From Euler, applied to a planar graph, we get F=E-V=V (ignoring boundary corrections and the Euler characteristic). The average number of polygon sides is 2E/F=4V/V=4.
There's a way to avoid the "boundary corrections from large regions are small" dodge. Specifically, one can show that if you superimpose the lattices associated with A and B, then as long as everything is generic (with no triple-intersections), each copy of A is dissected (by the B-lattice) into a finite number of polygons whose average "sidedness" is exactly 4, and vice versa. One can prove this by induction (adding one cut-line at a time), or prove it in one gulp by an appeal to Euler's formula V-E+F=2. This hinges on the assumption that each internal vertex in the dissection has degree 4, each vertex on the edge of the copy of A has degree 3, and the corners of the copy of A have degree 2. I'll provide more details if anyone wants them. Jim On Mon, Nov 6, 2017 at 9:13 AM, James Propp <jamespropp@gmail.com> wrote:
So far, only Veit Elser has solved the puzzle (or at least he's the only one who sent me a solution), so let me provide a few hints. But first, an obvious remark: if the answer is independent of A and B (as the wording of the puzzle implies), it can only be 4, since that's what you get when the sides of A are parallel to the respective sides of B (e.g., when A and B are rectangles whose sides are horizontal and vertical). But it's a priori not at all obvious that the answer should be the same for all pairs of parallelograms.
I actually know two different proofs of the result.
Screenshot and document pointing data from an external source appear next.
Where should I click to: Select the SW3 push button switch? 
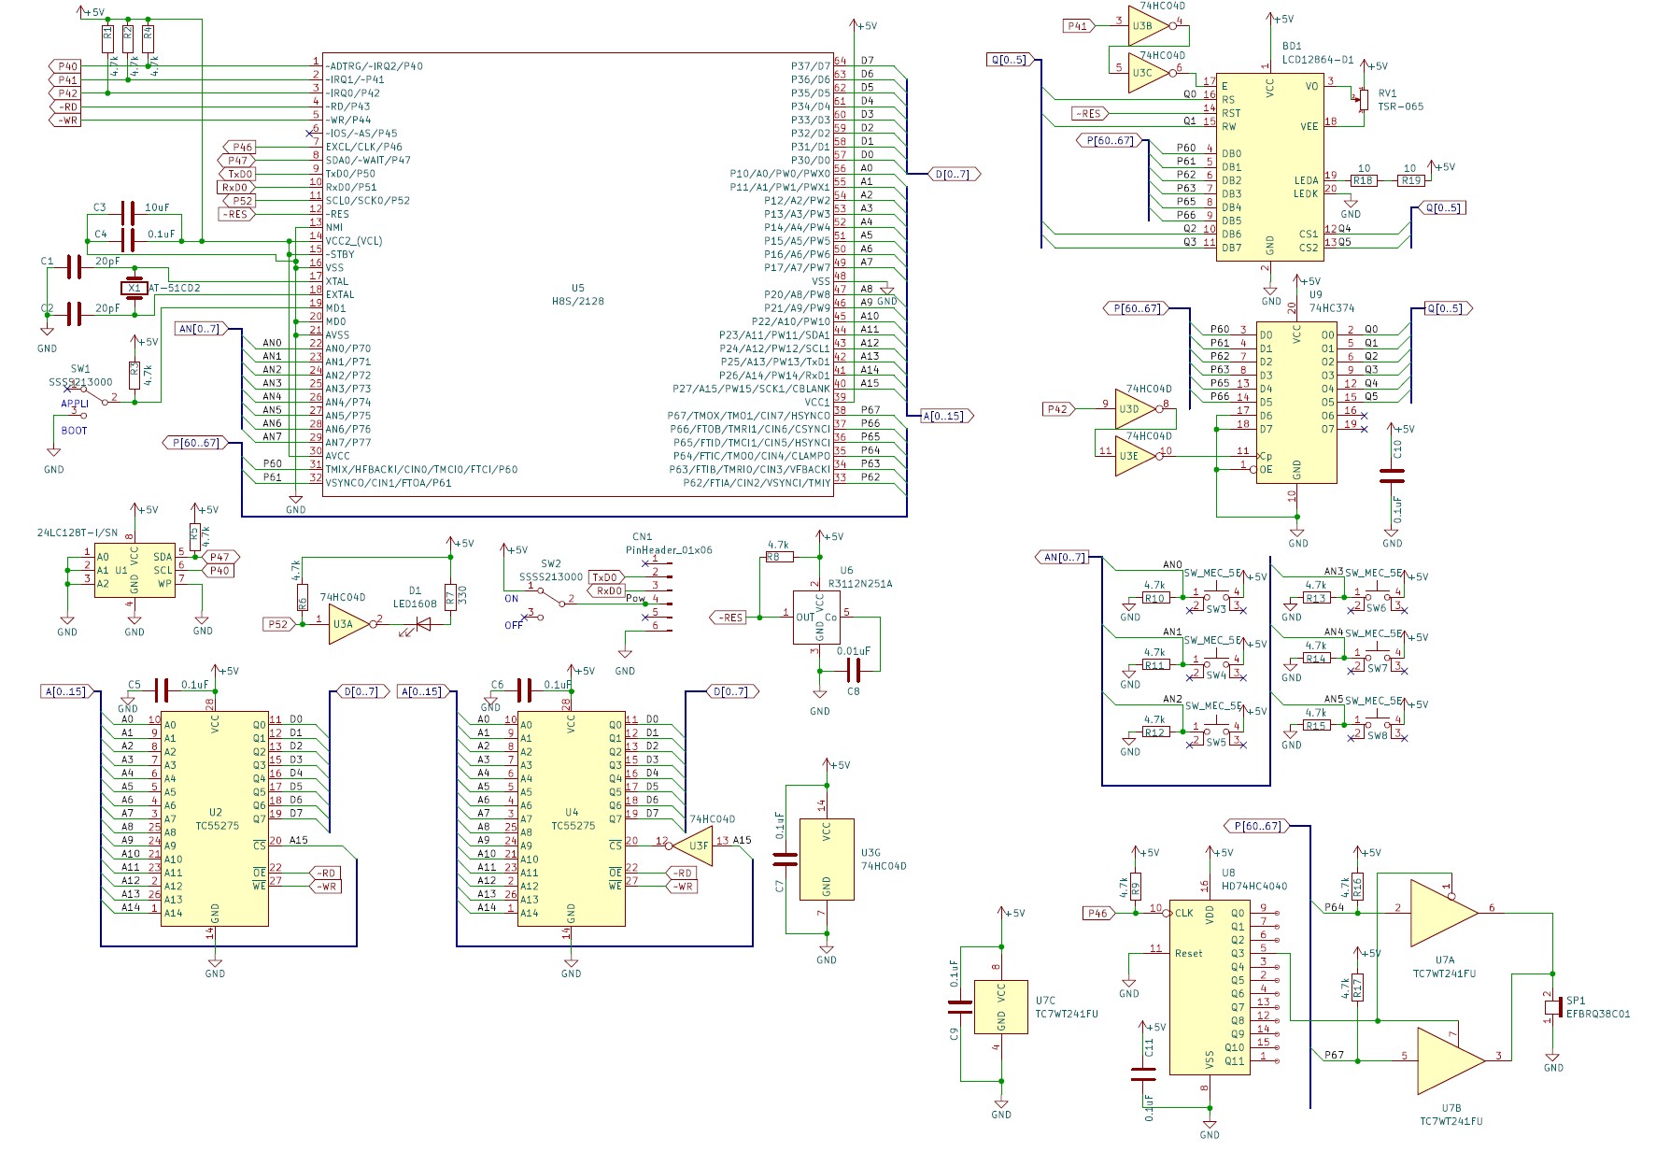pyautogui.click(x=1215, y=598)
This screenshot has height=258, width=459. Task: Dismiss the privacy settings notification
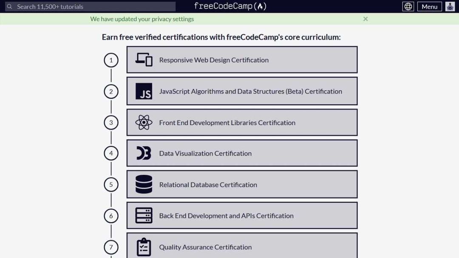pos(366,19)
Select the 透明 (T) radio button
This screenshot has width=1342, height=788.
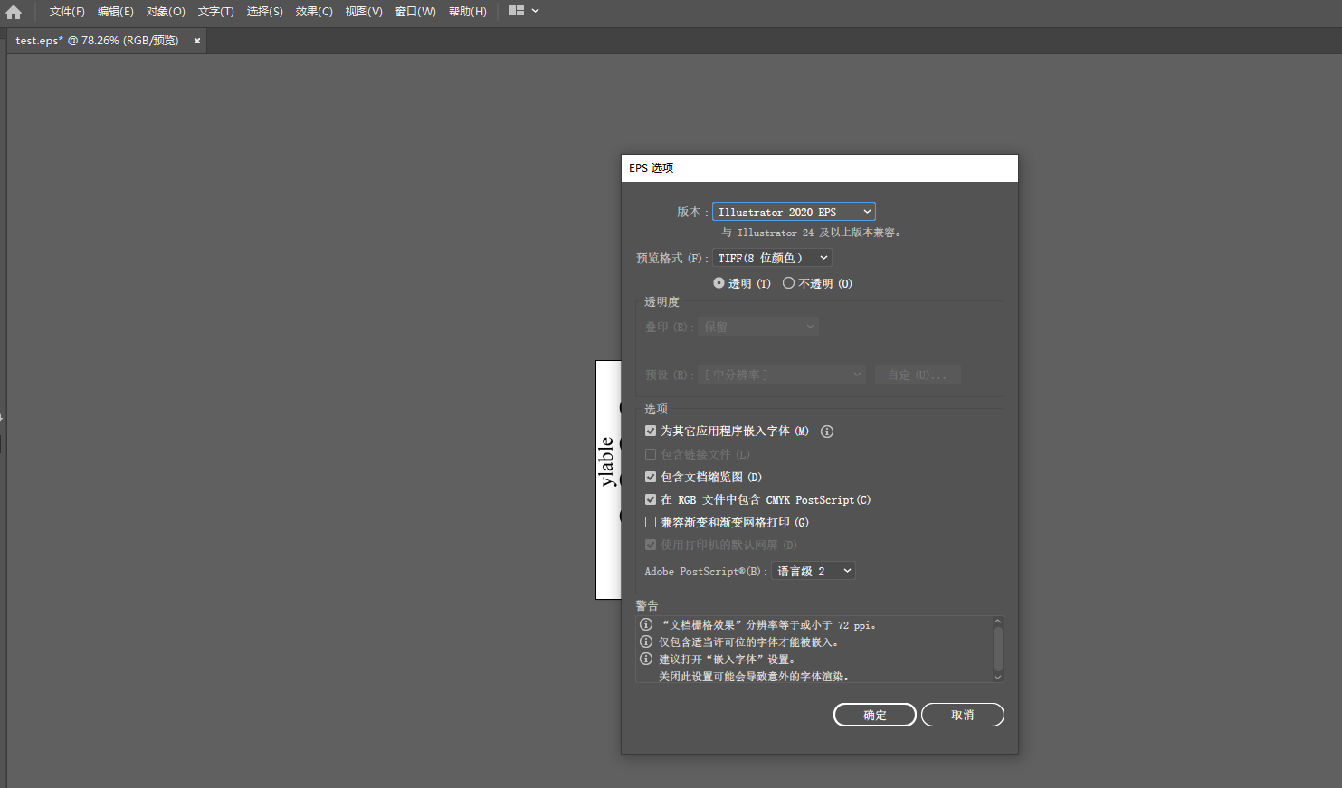(x=719, y=282)
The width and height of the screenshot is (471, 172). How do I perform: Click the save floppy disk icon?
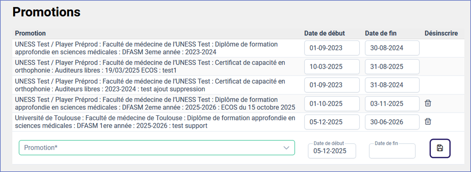coord(440,148)
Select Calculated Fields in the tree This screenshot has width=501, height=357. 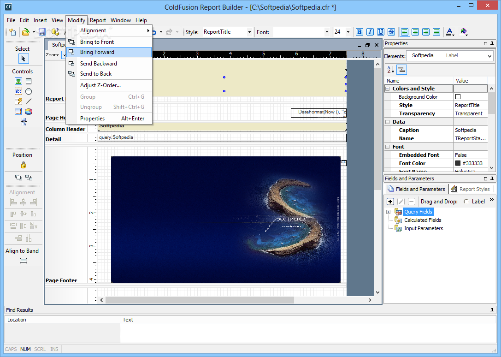pos(423,220)
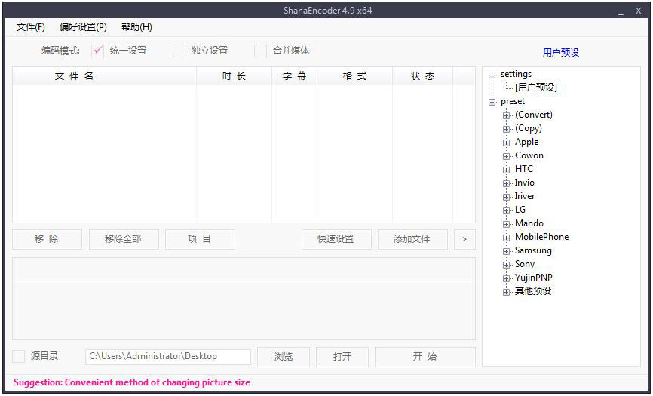Select the [用户预设] tree item

coord(535,87)
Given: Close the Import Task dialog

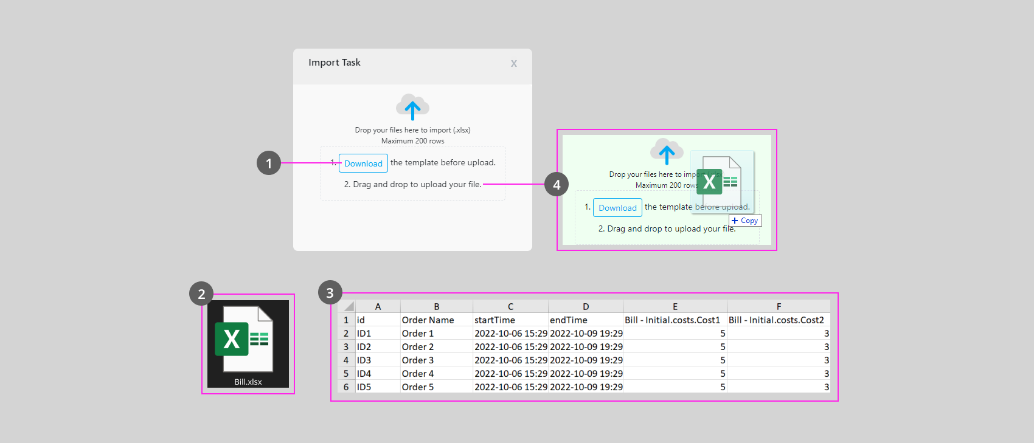Looking at the screenshot, I should [x=513, y=63].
One follows the approach to such problems that I learned from George Hart (see his email to math-fun from October 18), and the other follows the approach I learned from Warren Smith (see my email to math-fun from October 19). If you look at their solutions to the random-slices-of-a-cube problem you might be inspired, as I was, to see how to solve the random-intersecting- parallelograms-puzzle.
George's method can also be used to prove that if you take a random nonempty intersection of a regular hexagon with a nonempty translate of itself, the expected number of sides is exactly 5.
Anyway, two days have passed since I posted the puzzle, so I think it's appropriate to have an unbridled conversation, with or without spoilers.
Jim Propp
On Sat, Nov 4, 2017 at 12:32 PM, James Propp <jamespropp@gmail.com> wrote:
Given two parallelograms A,B in the plane and a translation vector v, let P(v) be the intersection of A+v with B. If we choose a random v such that P(v) is nonempty, how many sides on average do we expect P(v) to have?
The set of such vectors v is a compact subset of R^2, so it's clear what probability measure to use: ordinary Lebesgue measure, rescaled.
There is a nice answer to my question and at least one nice proof. I'll be curious to see proofs different from the one I found.
I'm happy to answer requests for clarification, but no spoilers till Sunday, please.